Le fou : Rien de plus simple, docteur, il faut soumettre dare dare le système bancaire tout entier au test le plus stressant possible, afin de vérifier sa capacité de résistance à la boue. Les établissements de crédit usuraires qui auront résisté à cette épreuve recevront un certificat de vertu, donc de bonne santé; et la vaste population des naufragés de l’argent cher saura que ses châteaux-forts sont munis de pont-levis et de meurtrières dont la boue ne saurait franchir les créneaux.

Le psychiatre: Vous soutenez mordicus que la confiance est la matière fluide par excellence de la viabilité des Etats et qu’elle doit s’insinuer en virtuose dans la place ; mais quelles sont les vérifications vertueuses de sa liquidité qui vous permettront de conclure que vos mille canaux et vos mille robinets résisteront aux fuites d’une boue à laquelle vous demandez, dans le même temps, de se rendre liquoreuse? Voyez-vous, Monsieur, nous disposons d’un remède efficace contre la boue, la logique, dont la magistrature nous interdit depuis Aristote de soutenir une thèse et son contraire au même instant et sous le même rapport.

Le fou : Docteur, je crois qu’il me faut vous apprendre les secrets et les chausses-trapes de votre logique ; et, pour cela, voici la première leçon de cohérence qu’ enseigne cette discipline. Sachez qu’elle se divise entre deux territoires, deux royaumes et sans doute deux empires de la science économique. Le premier embrasse le commerce et l’industrie des nations, lequel obéit à la loi dite de l’offre et de la demande, dont la sainteté subit des outrages répétés à sa pudeur ; car tantôt les banques jettent par les fenêtres l’argent qui leur est confié par leurs clients, qu’on appelle également des déposants, tantôt elles vendent leurs charmes à crédit et se prostituent à un prix exorbitant. De leur côté, les entreprises converties à la chasteté font fabriquer leurs produits de consommation dans des pays où la main d’œuvre est demeurée monacale, ce qui rend conventuel dans le monde entier le marché de la consommation des produits frais. Afin de porter remède à la lascivité généralisée qu’engendre la fraction de l’économie consacrée à la parturition des marchandises périssables, les banques prêtent aux fabricants des sommes tellement fantastiques qu’elles se voient contraintes de les tirer des mamelles des Etats, qui, de leur côté se les procurent à bas prix par l’impôt.

Le psychiatre : Et pourquoi une si saine nativité et de si bonnes mœurs entraînent-elles tant d’effets malheureux?

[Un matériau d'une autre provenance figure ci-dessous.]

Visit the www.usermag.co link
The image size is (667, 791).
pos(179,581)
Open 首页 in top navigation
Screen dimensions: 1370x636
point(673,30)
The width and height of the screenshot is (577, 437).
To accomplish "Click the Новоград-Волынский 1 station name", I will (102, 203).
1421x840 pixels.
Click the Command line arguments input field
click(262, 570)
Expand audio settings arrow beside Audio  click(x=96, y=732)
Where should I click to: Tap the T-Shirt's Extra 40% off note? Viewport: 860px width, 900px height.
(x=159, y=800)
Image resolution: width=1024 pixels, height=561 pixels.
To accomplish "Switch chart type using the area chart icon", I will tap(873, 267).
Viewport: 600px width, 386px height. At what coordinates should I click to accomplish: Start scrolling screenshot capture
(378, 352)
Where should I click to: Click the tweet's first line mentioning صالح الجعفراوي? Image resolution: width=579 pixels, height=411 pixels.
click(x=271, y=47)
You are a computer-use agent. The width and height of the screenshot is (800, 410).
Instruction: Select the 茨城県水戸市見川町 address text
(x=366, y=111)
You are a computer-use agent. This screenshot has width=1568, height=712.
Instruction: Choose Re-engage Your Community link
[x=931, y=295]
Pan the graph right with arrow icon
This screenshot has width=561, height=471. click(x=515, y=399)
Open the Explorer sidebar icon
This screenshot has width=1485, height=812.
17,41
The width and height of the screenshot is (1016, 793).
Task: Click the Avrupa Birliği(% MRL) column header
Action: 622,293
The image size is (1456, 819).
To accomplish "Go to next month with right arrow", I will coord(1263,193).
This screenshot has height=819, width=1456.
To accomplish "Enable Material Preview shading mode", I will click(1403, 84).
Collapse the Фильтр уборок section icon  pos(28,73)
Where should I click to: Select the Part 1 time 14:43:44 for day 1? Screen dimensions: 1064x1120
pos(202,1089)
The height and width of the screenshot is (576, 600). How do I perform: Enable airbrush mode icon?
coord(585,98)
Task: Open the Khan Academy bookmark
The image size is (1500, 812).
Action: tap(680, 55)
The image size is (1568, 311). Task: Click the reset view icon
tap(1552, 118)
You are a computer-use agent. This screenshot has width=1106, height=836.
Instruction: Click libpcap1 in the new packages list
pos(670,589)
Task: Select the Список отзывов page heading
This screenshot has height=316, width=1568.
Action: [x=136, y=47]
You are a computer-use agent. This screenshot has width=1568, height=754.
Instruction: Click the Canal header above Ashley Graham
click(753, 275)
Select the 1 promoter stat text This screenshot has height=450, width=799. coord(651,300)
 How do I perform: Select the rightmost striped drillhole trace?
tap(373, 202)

Le fou : Hélas, docteur, un chômage massif résulte logiquement de l’impuissance dont souffrent les citoyens de consommer des biens trop dispendieux pour leur bourse. Certes, les marchandises sont confectionnées quasi gratuitement à l’étranger, ce qui devrait conduire vers leurs pâturages naturels le troupeau des brebis de votre logique. Mais la procréation des produits ne rencontre que goussets et cassettes vides. Du coup, en bonne et saine logique d’Aristote, les banques injectent de plus en plus gratuitement des capitaux sauve-qui-peut dans une économie rendue exsangue d’avance, ce qui ne tarde pas à soustraire à la vue la hauteur vertigineuse d’une masse monétaire impossible à rembourser. Quelle est la logique de l’insolvabilité programmée qui sert de poumon à cette folie ? Un miracle, docteur, celui de faire consommer de force et à tout vat des foules désœuvrées et privées de pécune. Puis une seconde logique non moins asphyxiante fait alors semblant de courir au secours de la première et de tenter de la guérir de la suffocation.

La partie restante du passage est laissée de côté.